REPUBLIKA.CO.ID, JAKARTA -- Ketua Komisi IX DPR, Dede Yusuf tidak setuju dengan rencana pemerintah menghapus aturan Tenaga Kerja Asing (TKA) wajib bisa berbahasa Indonesia. Ia menilai penghapusan aturan tersebut merendahkan martabat bangsa di mata negara asing.
"Saya tidak setuju, selain akan ada implikasi sosial, budaya, penghapusan aturan tersebut terkesan merendahkan martabat bangsa," tegasnya.
Politikus Partai Demokrat itu melanjutkan, pemerintah justru seharusnya memperkuat aturan tersebut.

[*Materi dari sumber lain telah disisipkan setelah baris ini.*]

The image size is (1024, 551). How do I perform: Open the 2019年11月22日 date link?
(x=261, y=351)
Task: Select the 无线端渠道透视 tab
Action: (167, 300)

Menurutnya aturan tersebut bisa menjadi kontrol terhadap serbuan tenaga kerja asing, sehingga lapangan kerja untuk rakyat Indonesia tidak semakin tergusur. Selain itu, hal ini penting demi kelancaran komunikasi pekerja nanti.
"Karena mereka kerja bukan seminggu dua Minggu, namun bisa bekerja berbulan-bulan bahkan bertahun-tahun. Perlu komunikasi dengan sesama pekerja, atasan, bawahan, atau pejabat setempat. Ini ditujukan agar pengawasan dan pelaporan tetap ada," jelasnya.

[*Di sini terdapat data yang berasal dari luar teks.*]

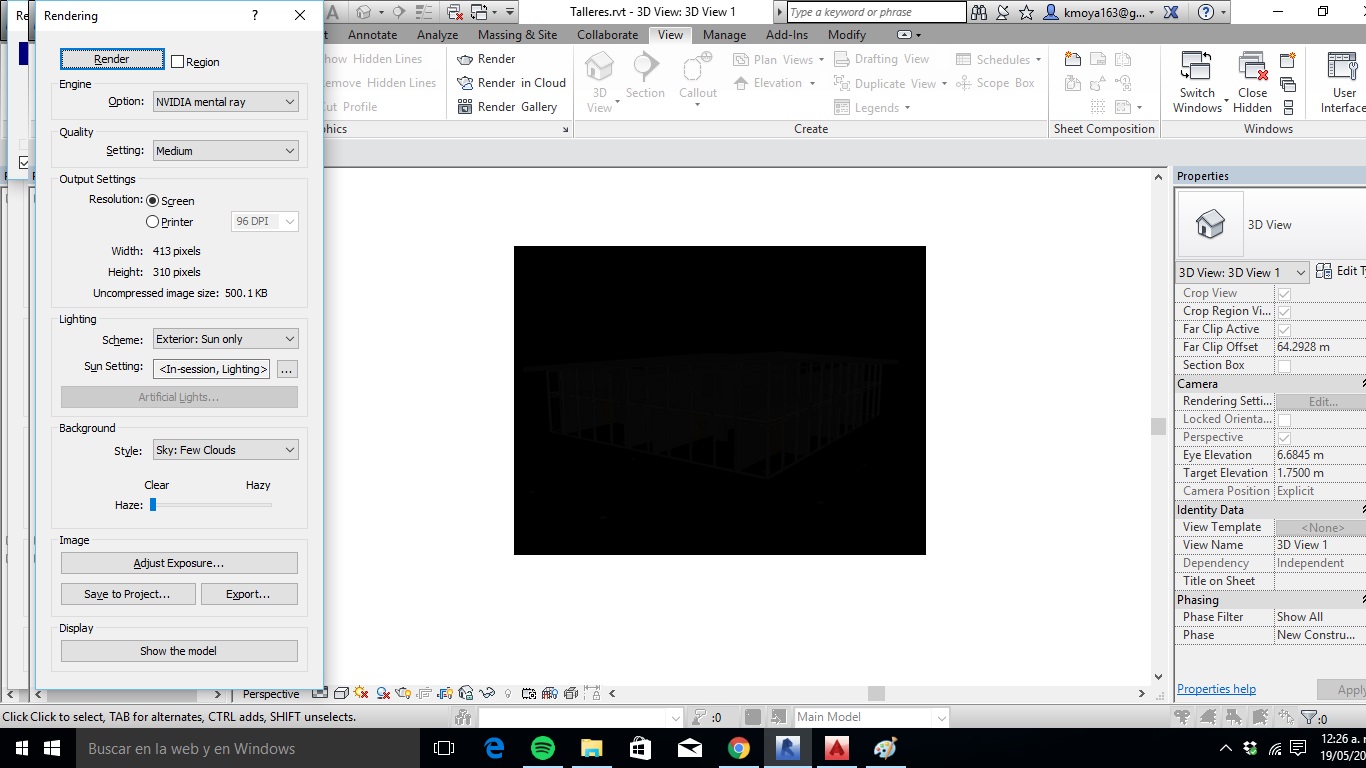
Task: Open the User Interface options
Action: [x=1342, y=70]
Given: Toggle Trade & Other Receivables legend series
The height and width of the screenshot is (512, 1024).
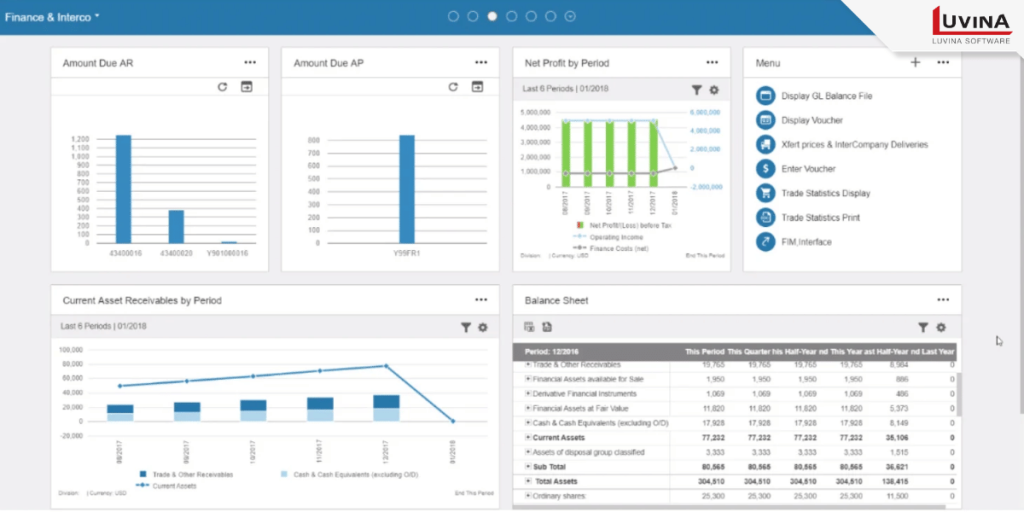Looking at the screenshot, I should pos(146,473).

Menurutnya, alasan penghapusan aturan tersebut untuk menumbuhkan iklim investasi juga tidak. Ia menilai lesunya iklim investasi di Indonesia bukan karena TKA wajib berbahasa Indonesia, namun memang ada faktor-faktor lain seperti kondisi politik, hukum, dan birokrasi yang harus diperbaiki.
"Di era SBY investasi kita termasuk yang terbesar di Asia Tenggara. Bahkan Indonesia menjadi negara tujuan investasi. Jika dirasa bahasa menjadi kendala, bagaimana dengan negara lain tetapi ada aturan bahasa lokal, tapi enggak ada masalah. Kendala datang dari ketidakpastian, baik waktu maupun hukum. Ini yang penting diperbaiki. Seperti dwelling time kemarin," jelasnya.
Dede menambahkan, pihaknya pun berencana memanggil Menteri Ketenagakerjaan Hanif Dhakiri terkait recana tersebut. "Rencana kita akan panggil menaker soal ini secepatnya," ucapnya.